Il peut sembler contradictoire que le roman célèbre la procréation et en même temps la continence sexuelle dans la mesure où Halla pâme d'admiration pour sa tante esseulée. Il ne s'agit pas d'une contradiction, mais d'une complémentarité de nature androgyne. Les deux types de personnages doivent se côtoyer pour réaliser l'équilibre du monde. Mais tout compte fait, la narratrice encourage la continence quand l'exigent les besoins de la cause. Ayant déjà subi la neuvième initiation alors qu'elle n'avait pas encore d'enfant, Tantie Roz ne pouvait plus procréer. Au lieu de s'engager dans le vagabondage sexuel pour de simples plaisirs, elle a choisi de rester fidèle au serment initiatique. Elle n'a pas joué les parjures. En cela, elle montre qu'elle est une vraie initiée. Le silence et la continence sexuelle sont recommandés parce qu'ils assurent un développement ascétique qui permet de percer les mystères.

Le mystère dont les arcanes sont pénétrés dans l'univers romanesque est la mort. Elle est décryptée à travers deux actions qui sont des rituels : la cérémonie d'accompagnement du défunt d'une part et son autopsie d'autre part.

92- Nadine Guilhou, et Janice Peyré, Op. Cit., p. 86.

93- Nadine Guilhou, et Janice Peyré, Op. Cit., p. 87.

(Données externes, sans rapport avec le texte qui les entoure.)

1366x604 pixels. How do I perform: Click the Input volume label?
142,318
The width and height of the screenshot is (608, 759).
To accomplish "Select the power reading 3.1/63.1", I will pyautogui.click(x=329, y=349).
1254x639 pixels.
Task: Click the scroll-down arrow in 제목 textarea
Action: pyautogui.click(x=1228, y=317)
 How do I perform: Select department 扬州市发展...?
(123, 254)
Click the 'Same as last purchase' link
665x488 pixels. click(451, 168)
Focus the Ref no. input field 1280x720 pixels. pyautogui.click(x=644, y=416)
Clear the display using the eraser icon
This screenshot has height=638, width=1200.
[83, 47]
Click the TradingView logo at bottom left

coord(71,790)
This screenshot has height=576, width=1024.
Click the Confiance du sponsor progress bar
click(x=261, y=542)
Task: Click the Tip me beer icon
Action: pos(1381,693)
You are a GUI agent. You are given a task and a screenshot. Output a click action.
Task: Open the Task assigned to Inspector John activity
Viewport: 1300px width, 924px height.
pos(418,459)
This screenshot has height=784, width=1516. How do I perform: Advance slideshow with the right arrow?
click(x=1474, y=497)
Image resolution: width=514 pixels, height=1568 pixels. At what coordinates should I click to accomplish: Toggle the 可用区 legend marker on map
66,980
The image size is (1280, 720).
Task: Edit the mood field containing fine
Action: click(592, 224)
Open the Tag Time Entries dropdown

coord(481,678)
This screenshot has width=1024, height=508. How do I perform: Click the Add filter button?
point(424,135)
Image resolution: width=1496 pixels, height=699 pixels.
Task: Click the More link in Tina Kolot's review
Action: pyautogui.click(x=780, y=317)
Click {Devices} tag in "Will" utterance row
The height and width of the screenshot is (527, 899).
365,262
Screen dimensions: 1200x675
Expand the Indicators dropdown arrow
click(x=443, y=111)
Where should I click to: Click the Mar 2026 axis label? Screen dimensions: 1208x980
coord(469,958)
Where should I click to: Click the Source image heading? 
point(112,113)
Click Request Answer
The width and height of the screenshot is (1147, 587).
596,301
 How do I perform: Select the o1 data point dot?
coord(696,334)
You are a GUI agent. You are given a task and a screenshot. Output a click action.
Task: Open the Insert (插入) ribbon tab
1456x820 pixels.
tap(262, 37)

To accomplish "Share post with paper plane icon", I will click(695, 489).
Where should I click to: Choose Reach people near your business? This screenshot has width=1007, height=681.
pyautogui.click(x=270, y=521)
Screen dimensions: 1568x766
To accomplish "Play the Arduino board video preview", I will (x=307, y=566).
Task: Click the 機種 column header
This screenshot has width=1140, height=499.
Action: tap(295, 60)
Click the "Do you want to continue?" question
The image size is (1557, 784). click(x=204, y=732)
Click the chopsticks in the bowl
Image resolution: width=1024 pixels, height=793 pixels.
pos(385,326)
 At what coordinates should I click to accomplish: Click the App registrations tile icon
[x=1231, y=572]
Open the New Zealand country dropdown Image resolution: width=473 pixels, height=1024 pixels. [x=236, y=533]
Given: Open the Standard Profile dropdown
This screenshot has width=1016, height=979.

Ces rituels sont d'une haute portée initiatique dans la mesure où ils sont pratiqués par des initiés de hauts rangs dotés d'une grande élévation spirituelle. C'est Tantie Roz qui s'en charge dans le récit. Elle pratique une cérémonie d'accompagnement pour la mère de Halla lorsqu'elle décède. Ce rituel est ce qu'on a appelé en Egypte antique la momification c'est-à-dire le fait de redonner vie à un corps, à un défunt ; le fait de le diviniser :

« Avant de reposer dans le tombeau, d'entreprendre ce voyage périlleux, le corps aura été momifié. La momification a pour but de rendre divin. C'est d'abord de la liquidité de la mort (la semence d'Osiris défunt venant féconder Isis) que pourra rejaillir la vie : l'inéluctable déliquescence écoulement de ce qui est mauvais (c'est-à-dire mortel) devient "humeurs" initiales. Ensuite seulement aura lieu l'habillage à l'abri duquel se produira la transformation. Les rituels de la momification que suivent les égyptiens ont été initiés par la préparation du corps d'Osiris par Anubis »94.

Selon les personnalités ressources95 consultées, c'est ce rituel qui continue d'être pratiqué en Afrique lors des cérémonies d'obsèques de tout individu et surtout d'un roi. Il a pour but de permettre au défunt « de traverser son `' purgatoire» avant de regagner le Grand Tout Lumineux »96. C'est grâce à la cérémonie d'accompagnement qu'on dit en Afrique que :

« Ceux qui sont morts ne sont jamais partis Ils sont dans l'ombre qui s'éclaire

Et dans l'ombre qui s'épaissit,

Les morts ne sont pas sous la terre

[...]

Les morts ne sont pas morts »97.

94- Nadine Guilhou, et Janice Peyré, Op. Cit., p. 260.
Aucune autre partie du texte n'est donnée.